UNRWAのラザリニ事務局長は1日に、「今日明白なことは、昨日の時点でそうではなかった」と、アル=アミンがハマスのリーダーであった事実について知らなかったと釈明している。(9/30-10/1)

 

【イランからの大規模な攻撃】(Y,P,H)
1日夜にイランは181発の弾道ミサイルをイスラエルに向かって発射、多くはイスラエルをはじめ米英仏・ヨルダンなどの反イラン包囲網の防空システムにより迎撃されたが、一部はイスラエル国内に着弾し、南部ベエルシェバ近郊から北部ハイファの南までの約200キロでサイレンが鳴り響き、イスラエル国民の大半が1時間弱シェルター内に避難する事態になった。この攻撃は4日前のヒズボラ最高指導者ナスララと同席していたイラン革命防衛隊レバノン司令官、そして7月のハマス政治部指導者ハニヤという3人のイスラエル軍による殺害に対する報復だと、イランは発表。
イスラエル側に死者は出なかったが市民3人が負傷し、中央部を中心に少なくとも100戸の住宅が被害を受け、西岸地区ではガザからエリコに来ていたパレスチナ人にミサイルの破片が落下し死亡している。
また米CNNは衛星写真などから、南部にある2つの空軍基地とモサドの司令部またはその周辺にミサイルの一部が着弾したと伝えており、翌2日に国防軍は基地内の着弾と施設への被害は認めつつも、「空軍のオペレーションには影響せず、戦闘機などの被害はない」としている。攻撃直後には安全保障内閣で翌朝には軍・諜報部トップらとの実務者会議が行われ、イランに対する具体的な報復攻撃の内容・規模については決定していないが、「激しい攻撃にはなるが、地域戦争にはならないようなものになる予定」と関係者。

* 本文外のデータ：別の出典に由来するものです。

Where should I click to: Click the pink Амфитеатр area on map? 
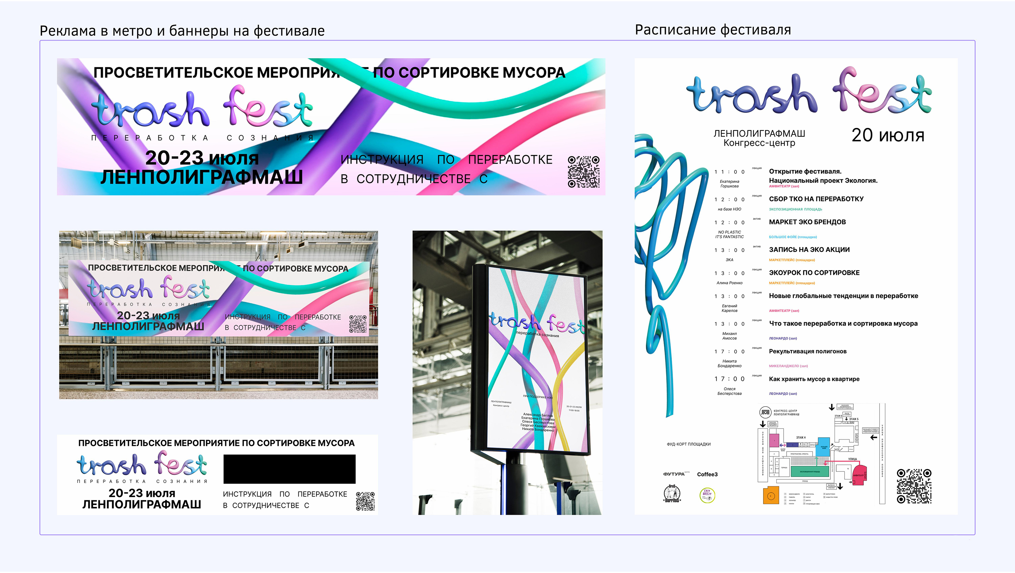pos(859,475)
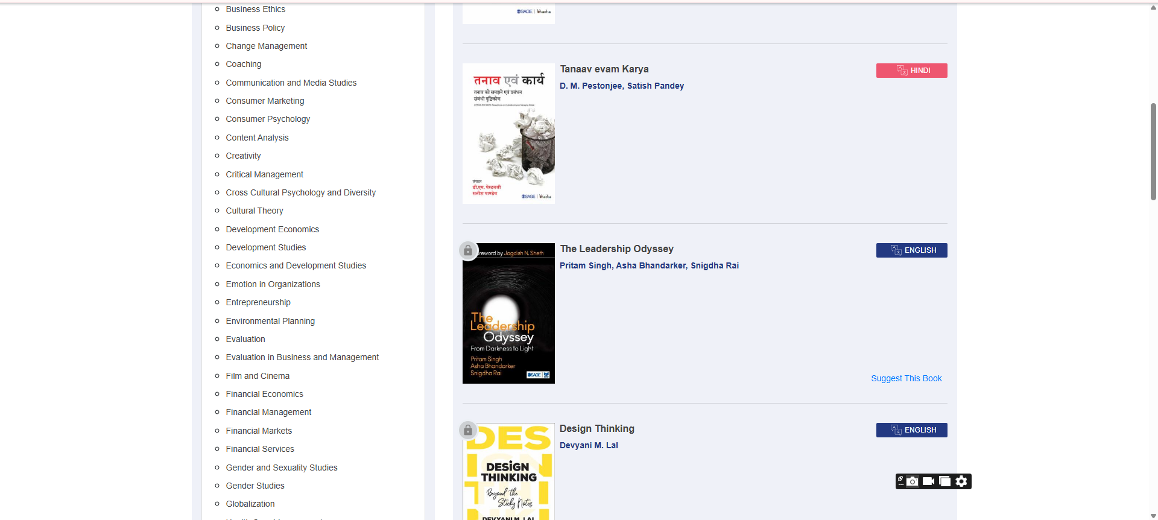Click ENGLISH badge for Design Thinking
The height and width of the screenshot is (520, 1158).
911,430
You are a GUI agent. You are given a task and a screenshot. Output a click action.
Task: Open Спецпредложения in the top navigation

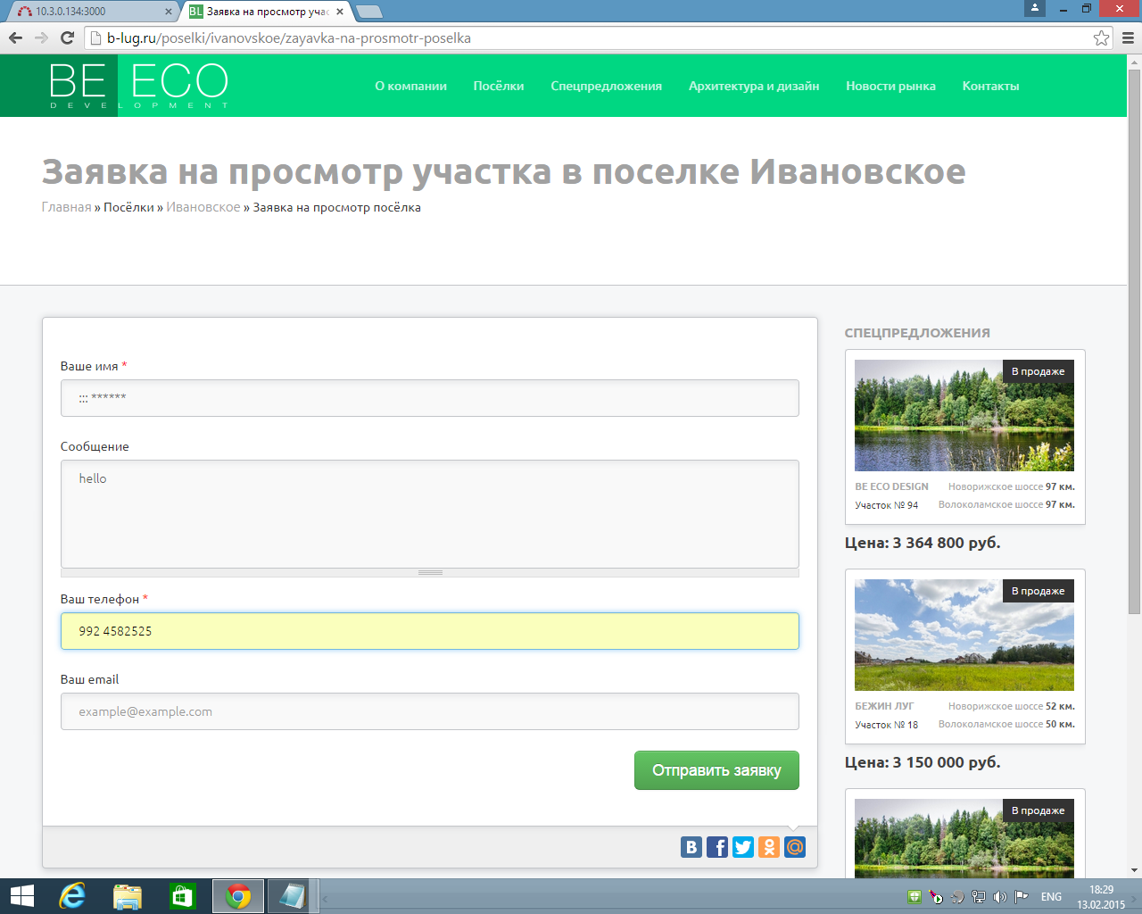[606, 87]
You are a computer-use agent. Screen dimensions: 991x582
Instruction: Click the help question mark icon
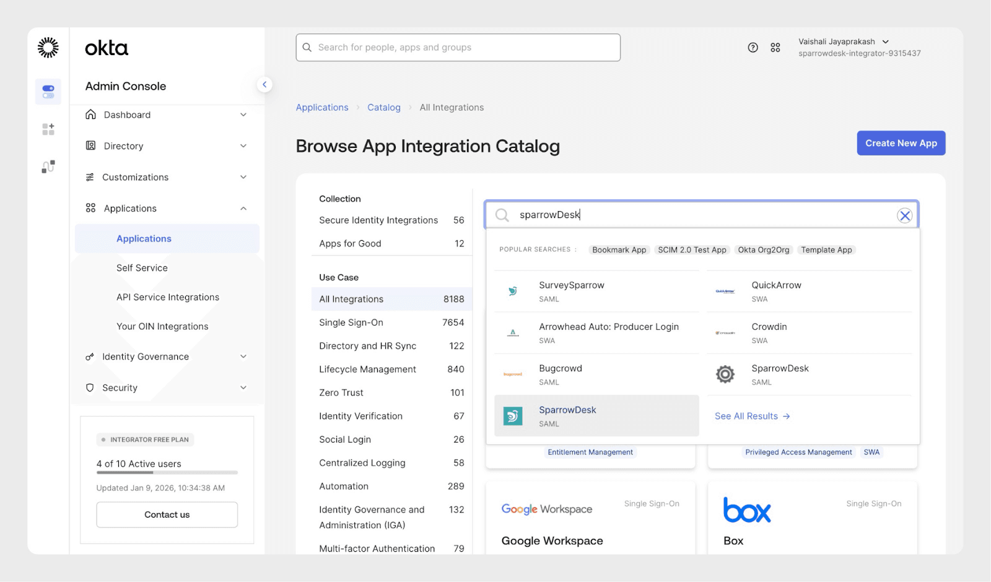tap(753, 48)
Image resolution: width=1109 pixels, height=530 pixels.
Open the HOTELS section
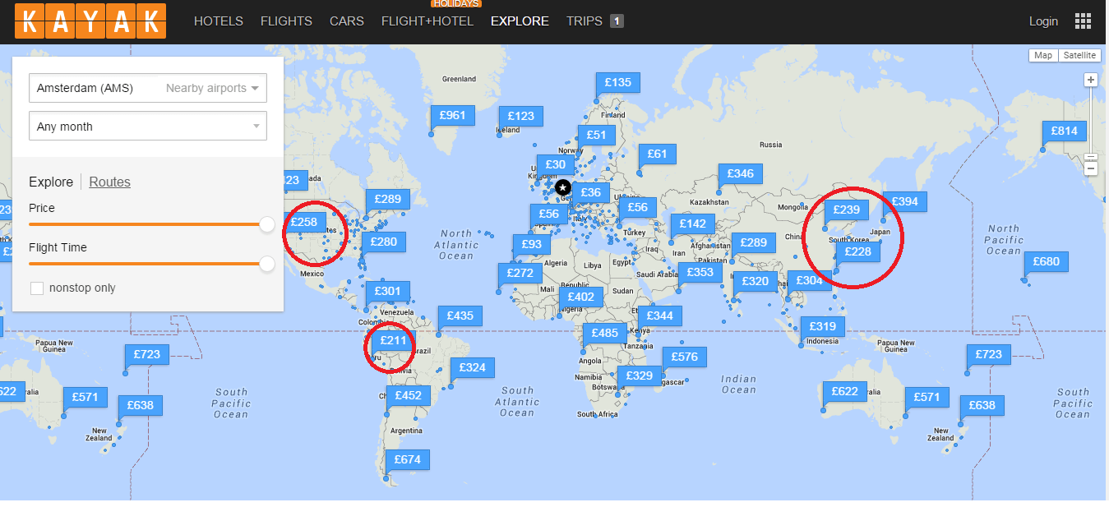218,21
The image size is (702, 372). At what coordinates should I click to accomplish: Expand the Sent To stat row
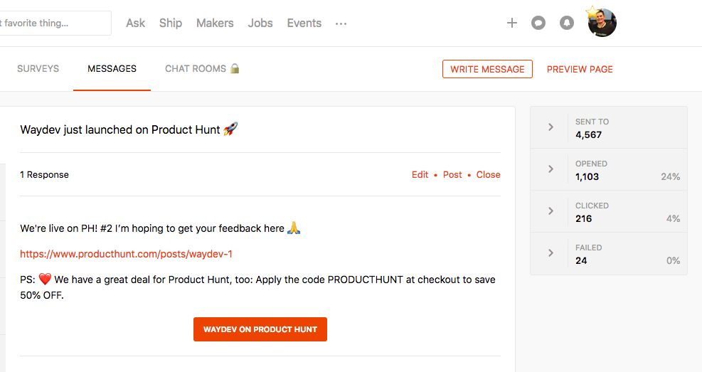point(551,127)
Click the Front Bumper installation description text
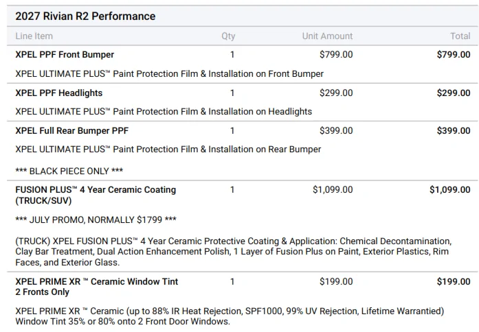 169,74
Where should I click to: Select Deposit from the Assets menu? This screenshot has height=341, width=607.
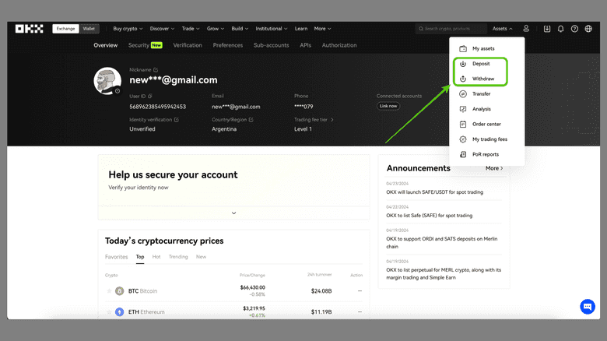point(480,64)
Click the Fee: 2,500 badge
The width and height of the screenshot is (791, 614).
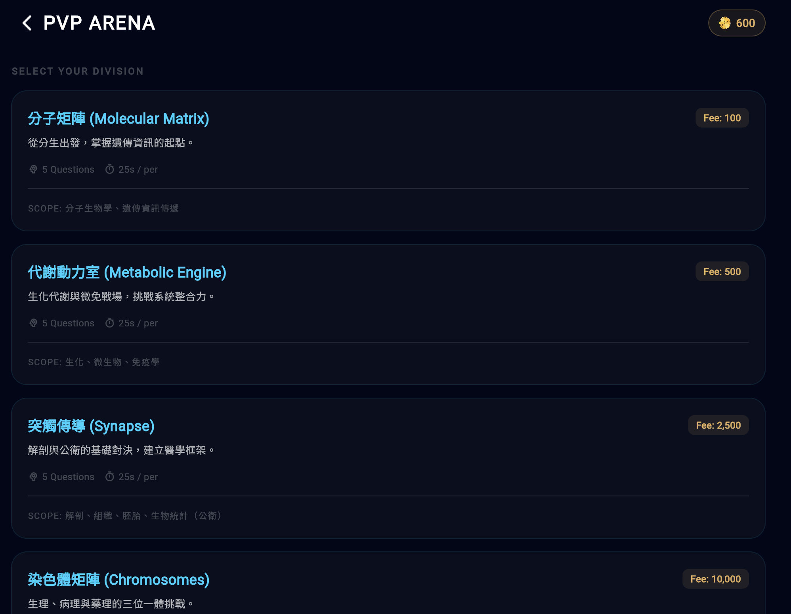click(x=718, y=425)
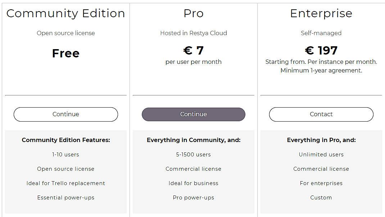Viewport: 385px width, 217px height.
Task: Select the Enterprise heading
Action: (x=321, y=13)
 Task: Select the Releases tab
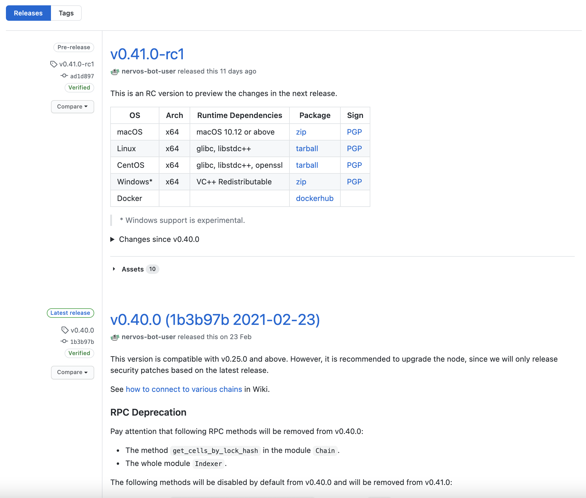pyautogui.click(x=28, y=13)
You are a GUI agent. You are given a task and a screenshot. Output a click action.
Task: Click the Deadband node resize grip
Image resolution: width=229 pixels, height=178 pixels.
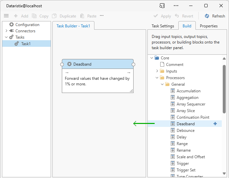[x=131, y=91]
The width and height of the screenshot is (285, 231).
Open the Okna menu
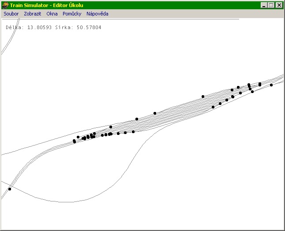52,14
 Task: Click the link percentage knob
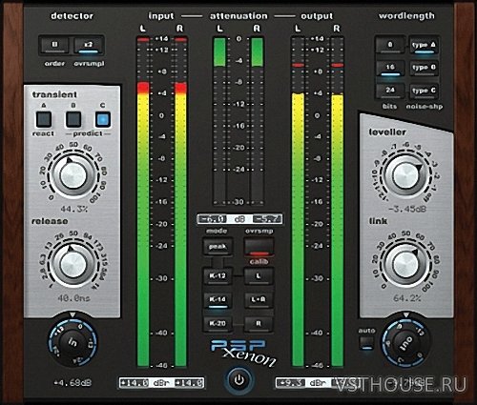click(405, 264)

(10/1-2)

 

【テルアビブ南部で乱射テロ、7人が死亡】(Y,P,H)
イランによる攻撃の約30分前に、テルアビブ南部のヤッホ地区でパレスチナ人2人による乱射テロが発生し7人が死亡、16人が重軽傷を負った。
テロリストはヘブロンに住むハマスメンバー2人(19・25歳)で、1人はM16自動小銃もう1人はナイフを手に駅に停車していたトラムに入り銃を乱射。乗客4人を殺害した後にトラムから出て、周囲に銃撃・刺傷を行いさらに3人を殺害した。
発生直後に銃声を聞いて駆け付けた町のパトロール隊と、近くに居合わせ拳銃を所持していた市民がテロリストと銃撃戦を行い、テロリスト1人が死亡もう1人も負傷し無効化された。テロ直前に2人が近くのモスクに居たことから、ベングビル国家治安相がモスクの関与を暗示するような発言をしたが、無関係だったことが分かっている。(10/1-2)

 

【レバノン南部の地上作戦、8人の兵士が戦死】(Y,P,H)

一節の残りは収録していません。